The question is always out there. We who love roses hear it now and again. Is there a black rose? Where can I find one?
My question is, why would you want a black rose? I suppose it would be a novelty. Certainly it would provide a definitive contrast to white flowers. I've heard of those wanting to plant a black and white garden. This may be attributed to the current trend toward black and white weddings. There is also the popularity of "goth"... black clothing, black nail polish, black lipstick and hair. All right, I'm willing to concede (reluctantly...I'm stubborn) that just because it's not my taste doesn't discount its value. So I'm off to answer the question if I can.
There exists an International Black Plant Society, so I decided to check them out. It was founded by Karen Platt in the UK for people who love black plants. She has written a book titled "Black Magic and Purple Passion," which is available on her web site. There seems to be some controversy or sour grapes; you can sort it out if you wish. Since I didn't have time to order the book, I moved on.
David Beaulieau at About.com says "Cultivators have been working hard in trying to produce a black rose. While no jet-black rose yet exists, there are some of such a deep red as to suggest black. E.g., Rosa 'Black Magic' and, pictured above, Rosa 'Ruby Celebration. Alternatively, some florists dry fresh roses and dye them black."  He also suggests that it is difficult to assign a meaning to a rose color which really does not exist, but it can mean death including the death of old habits; i.e. a rebirth. Confused yet? So here is one opinion against the existance of the black rose. (Note: I did not have the proper permissions to use the picture of 'Ruby Celebration' indicated in the quote. At left is 'Black Magic'.)
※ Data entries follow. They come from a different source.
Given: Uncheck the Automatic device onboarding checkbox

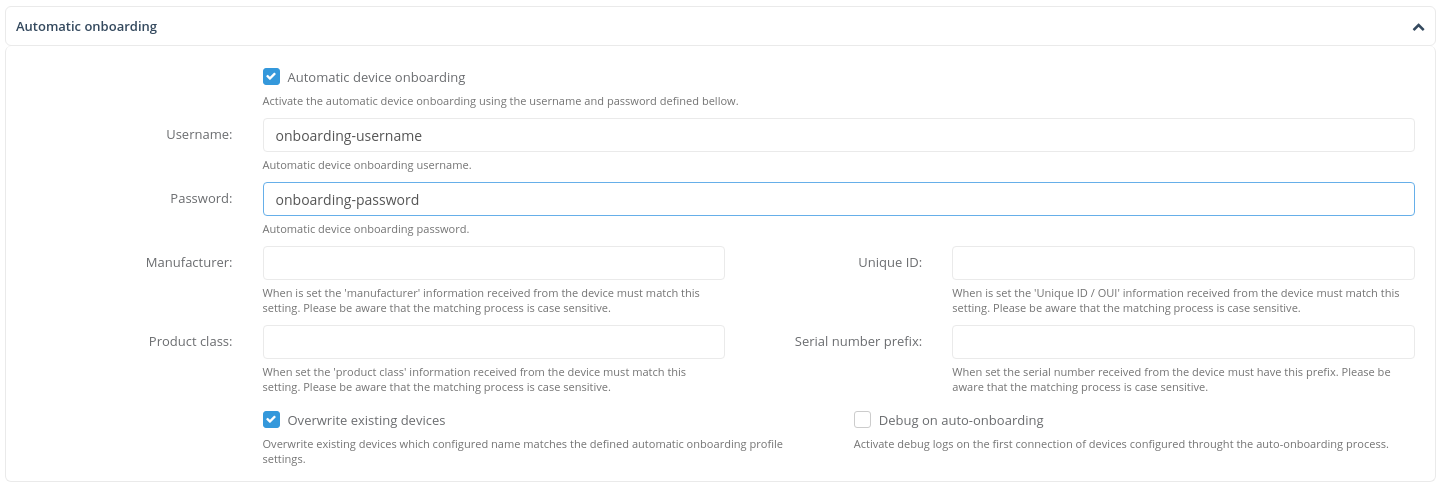Looking at the screenshot, I should [x=271, y=77].
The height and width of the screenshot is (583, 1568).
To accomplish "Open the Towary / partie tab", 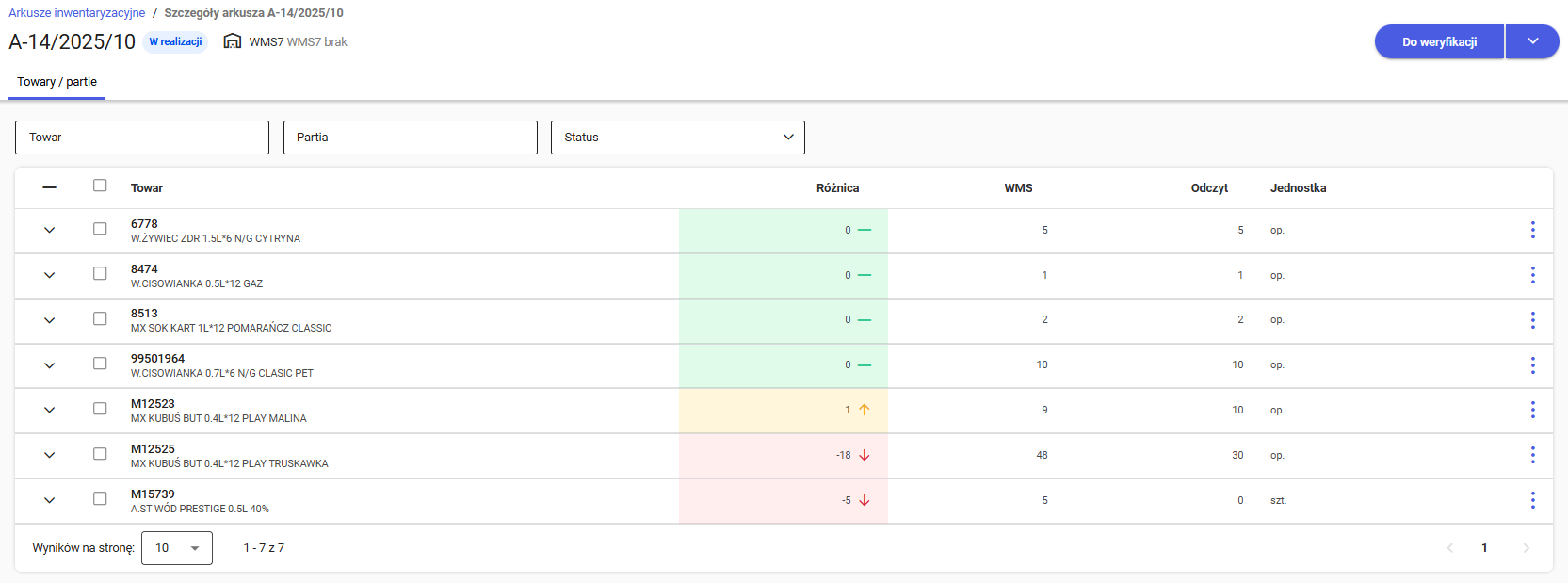I will pyautogui.click(x=57, y=82).
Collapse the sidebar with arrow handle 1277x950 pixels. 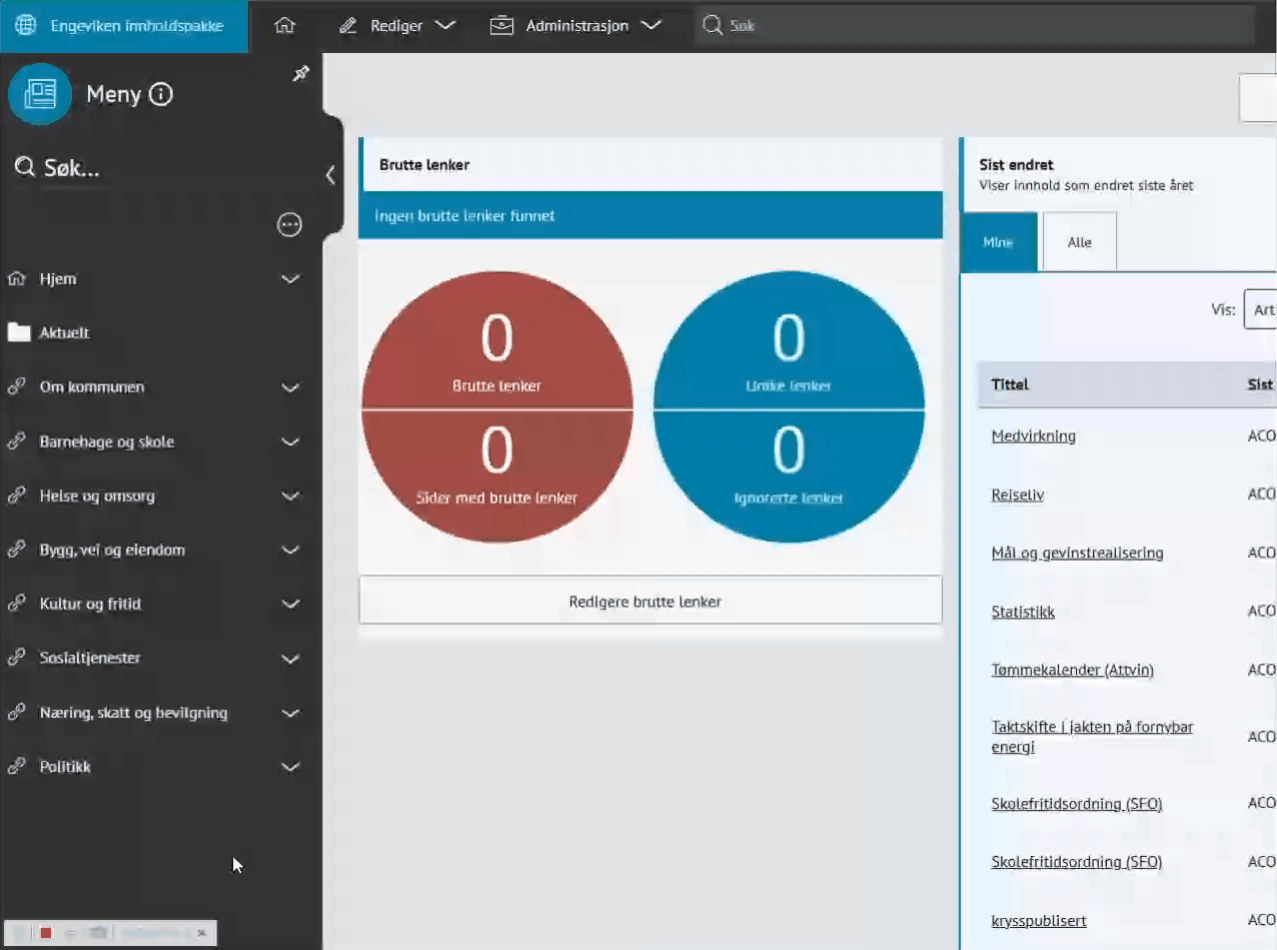(330, 175)
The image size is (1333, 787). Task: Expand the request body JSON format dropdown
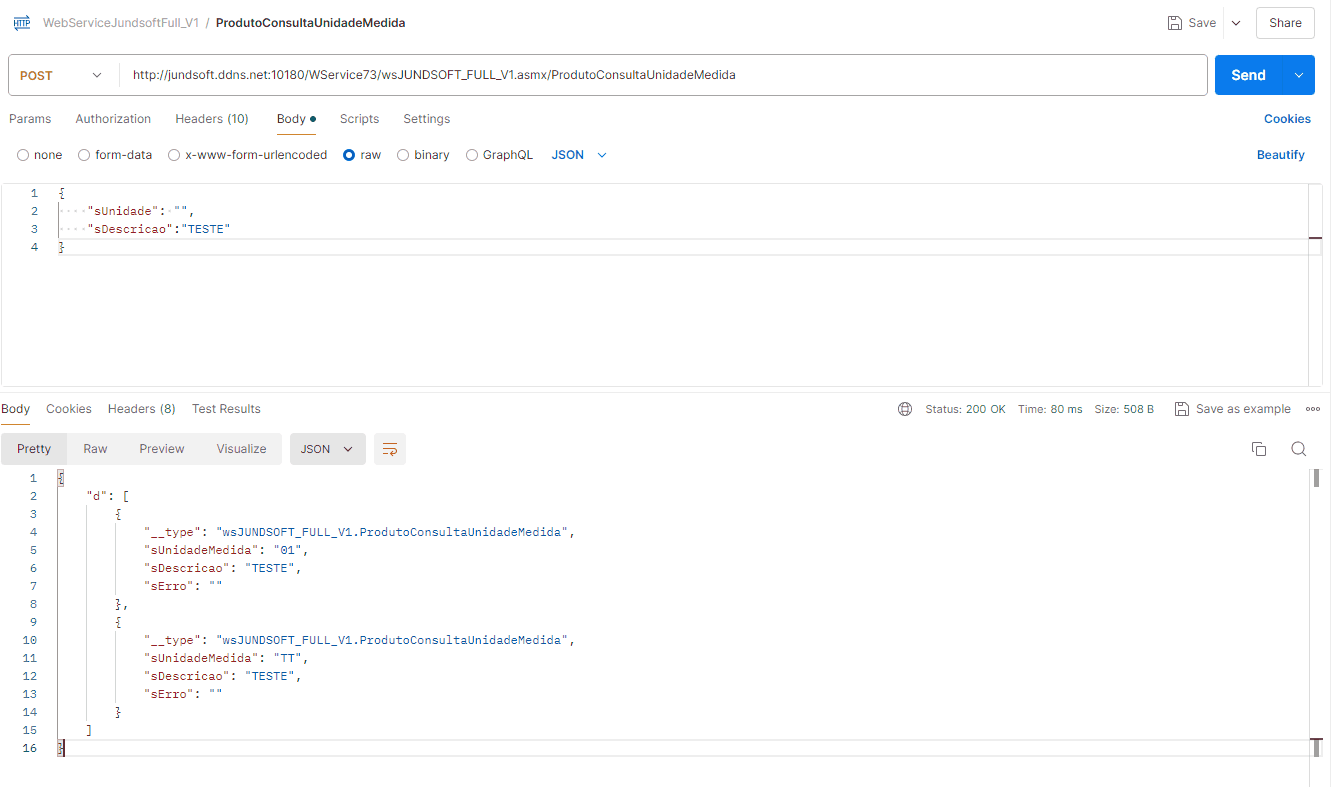[580, 155]
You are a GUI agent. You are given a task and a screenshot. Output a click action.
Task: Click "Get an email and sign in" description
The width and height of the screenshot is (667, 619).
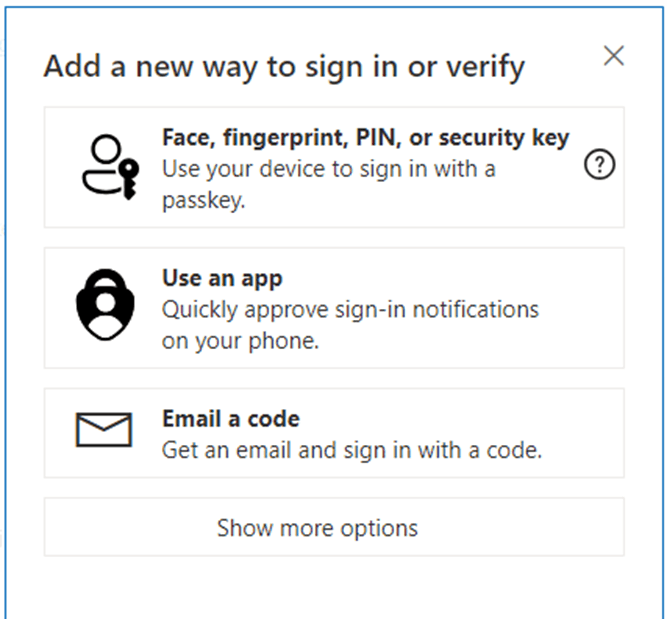pos(351,450)
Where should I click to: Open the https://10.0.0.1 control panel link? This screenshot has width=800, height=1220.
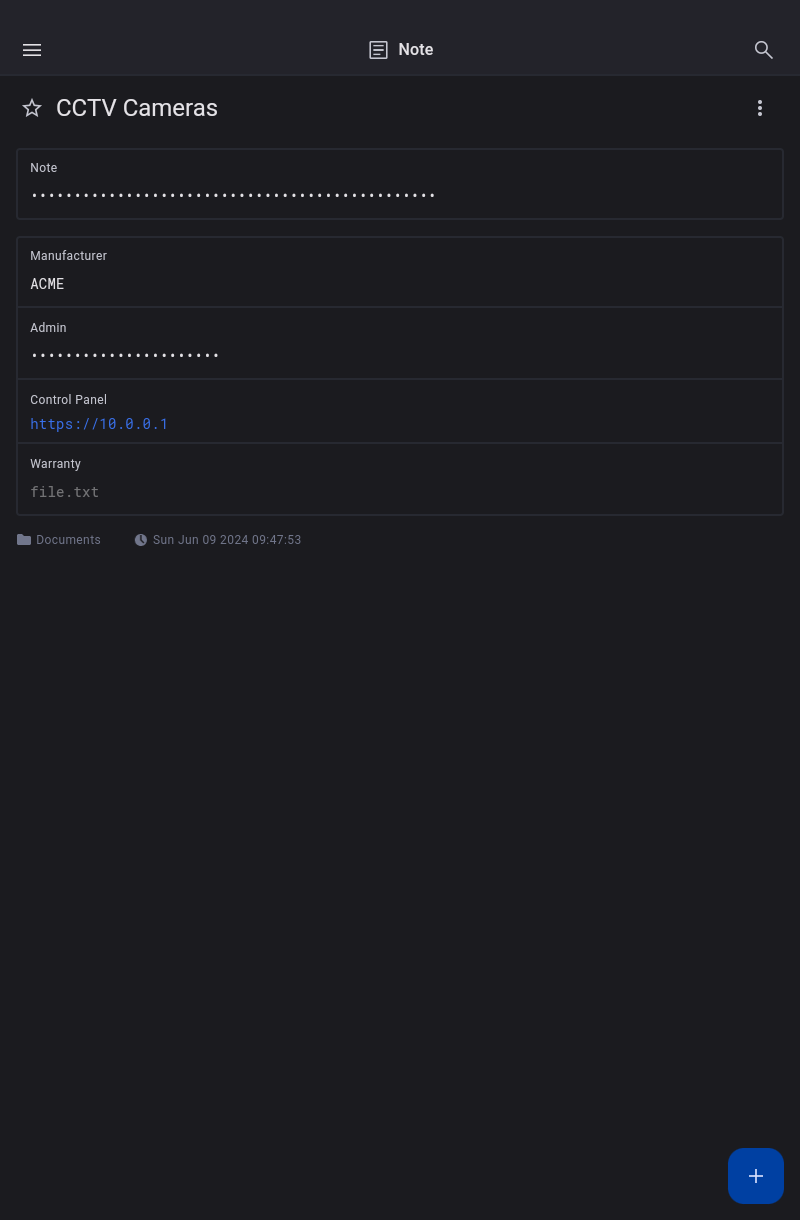(99, 424)
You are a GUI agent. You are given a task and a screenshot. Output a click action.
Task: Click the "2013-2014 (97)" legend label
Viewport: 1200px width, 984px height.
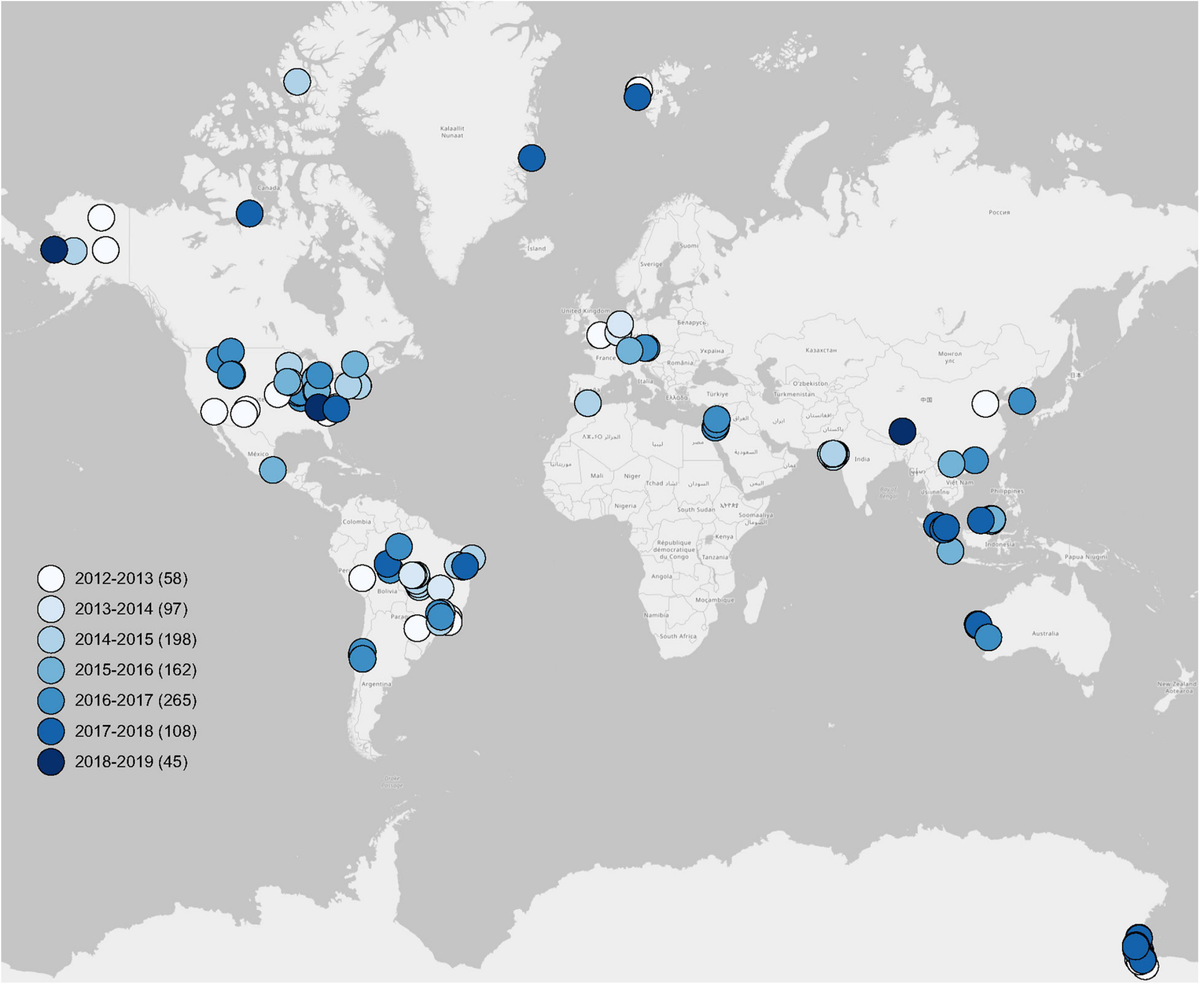pos(131,608)
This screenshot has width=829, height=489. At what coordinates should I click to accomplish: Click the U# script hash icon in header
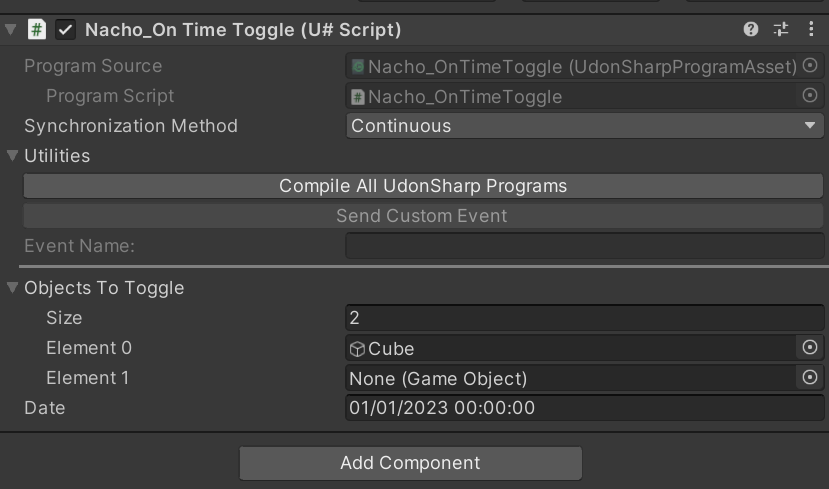[37, 30]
There is always something of interest in Wikipedia, although you have to take the information as is. I found the quote on the symbolism amusing. "But it really means farewell or the overcoming of a long hard journey. They were often used at funerals.", and it continues, "...a true black rose is impossible to produce." We have here another vote against the reality of the true black rose in nature. We also have some funerals devoid of flowers. Several varieties of deep red roses are mentioned including 'Black Magic', pictured above. The others are pictured below; 'Barkarole', aka 'Taboo', and 'Baccara'. I added 'Black Baccara', which is a more recent introduction and a darker version of 'Baccara'.
'Barkarole' (credit: fallingfeather)
'Baccara' (credit: Calif_Sue)
'Black Baccara' (credit:rewolf71)
Returning to the UK, my next stop is at the Flowers & Plants Association. The definitive word from the Brits, who sound so authoritative to me because of the accent (doesn't translate into e-speak though): "In reality no pure black flowers exist." They do make some suggestions about arranging black flowers, including black tulips, which are actually a deep purple. So you can can stop your search for black tulips as well.
I think by now we can all agree that there are no true black roses. The quest goes on with the rose breeders. If you are interested in seeing how popular the black rose is in today's society, just do a web search. I knew it was a popular theme in romance and mystery novels, probably poetry also. There are lots of songs and even band names with 'black rose' in them. Then it gets interesting... tattoo parlour, World of Warcraft guild, non-profit agency, bridal wear, coven, Irish pub, publishing company.
Let's get back to the roses. Here are some more 'almost black', deep, dark, velvety red roses.
'Black Boy' (credit: bootandall)
'Black Jade' (credit: bootandall)
'Black Cherry' (credit: daryl)
'Black Garnet' (Credit: doss)
'Black Ice' (credit: Calif_Sue)
Well, this is the last in my 'Roses of Color' series. I hope you have enjoyed the journey as much as I have. There have been so many gorgeous roses and I want them all. I've loved hearing from all of you about your roses, about you getting the courage to buy your first rose, about you making your rose shopping lists from my articles. I'd like to thank jandp for the photo of 'Black Magic' and the other DG rosarians and/or photographers who contributed the fabulous photographs to this article and to all the articles in the series. Bravo! Thanks to you all for indulging me and letting me go on and on about my favorite subject ... ROSES !!
I'm a 'dabble' gardener. Been gardening since I was a child. I will plant anything that will grow for me and some things that won't, indoors or out. Outdoors I have theme gardens: roses, butterfly/hummingbird, heathers/dwarf conifers, a rock garden (in progress) and a new English-style cottage garden with an herb garden at it's 'heart'. Indoors I try to concentrate on orchids, African violets, anything that will flower or has lots of color and unusual houseplants. I try to stay organic and keep chemicals to a bare minimum. My non-gardening interests include quilting, counted cross-stitch and watercolor painting. I am a proud grandma, recently celebrated my 40th anniversary and before my retirement I was a clinical systems analyst (computer geek) for 24 years.